Before You List Anything! Part 1- What's It Worth?!

Find out what properties like yours have recently sold for in your area of town.   In residential real estate, this is called a “comparative market analysis” or CMA.  In commercial, you’ll do a “market study”. 

It pays to price accurately, because your price signals the market about how realistic you are as a seller.  Your price will also determine how long you sit on the market.  If you over-price, be prepared to sit there.

It pays to understand what is and is not comparable to your property.  Let’s use your home as an example.  The more similar your home is to a property you compare it to, the better “comp” (comparable) the other property it is.  It will be more persuasive in arguing your home’s value.   Choosing “comps” is a big part of pricing a home to sell it. 

 

Let’s say you live in a 2,800 square foot home with a Diamond Devco “Island Aire” floorplan.  It has these features:

  • In the northern part of town 

  • In Blue Sky Subdivision

  • Built in 1998, 

  • On a 60’ x 130’ lot, 

  • Directly next to a busy street, and 

  • 3 bedrooms and 2 bathrooms.  

  • It does NOT have a swimming pool, but the yard is fenced.

 

We know that your friend just listed her home with the exact same floorplan for $800,000, but she lives in a completely different area of town, and we will ignore it.  Why???  Her home is:

  • Not sold

  • In the southeastern part of town

  • In the Ocean View Subdivision

  • On a cul-de-sac

  • Built in 2001

  • On a 60’ x 100’ lot, and

  • It does have a swimming pool.

 

Your friend’s home might have the exact same floorplan, but she lives in a different area of town, her home is newer, and while she has a smaller lot, she does have a swimming pool, which also gives her an upward bump in value.  Also, she has not yet sold her home.  The market will tell what her home is worth in her market when we see what a buyer agrees to pay for it, but we don’t know that until it sells.

 

We are over-simplifying, and there is a lot more of a science to choosing comps, but generally, we look for:

  • Properties in your subdivision or neighborhood (even better if they are on your street).

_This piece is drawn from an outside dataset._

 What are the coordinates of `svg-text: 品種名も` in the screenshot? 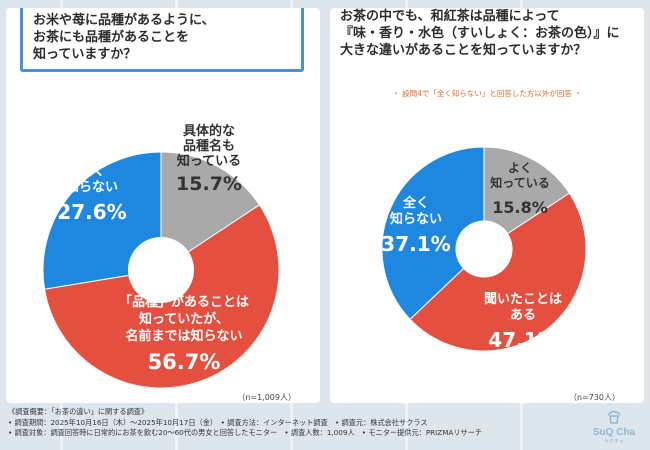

  • That have sold within the last year

  • With a similar size, similar age and similar size lot

  • With similar features

 

We do look at properties that are listed but have not yet sold, but only to set our sales expectations.  If comps say that the homes like yours recently sold between $500,000 and $550,000, we would expect a similar sale.  The market might have moved up a little (like 1% or 2%) if the market trend is upward, so, we’ll give you that.  However, let’s say 2 similar homes in your neighborhood were just listed yesterday at $485,000 each.  That would indicate a downward trend.  Unless your home is far superior, it would be hard to get $500,000, much less $550,000.  If you insist on listing high, you’ll sit there for a while.  We would recommend pricing in line with other homes that are available to the same buyer in the same area. 

 

Remember - even if you get a contract at a really high price, you will usually face an appraiser who will do what??  Look at the comps!  If the comps don’t support your price, the buyer won’t be able to finance the purchase, and you’ll sit with it.

 

Accurate pricing is an art.  We understand that most sellers are mistrustful of agents in this regard.  Sellers believe all agents want is a quick sale and price low to the detriment of sellers.  Maybe that is true for some bad apples.  Normally though, Realtors get a bad reputation for selling out their customers that way.  An experienced Realtor who shows you credible market figures and has a well-founded basis for his or her opinion, is actually providing valuable market insight to help you achieve your goal of selling!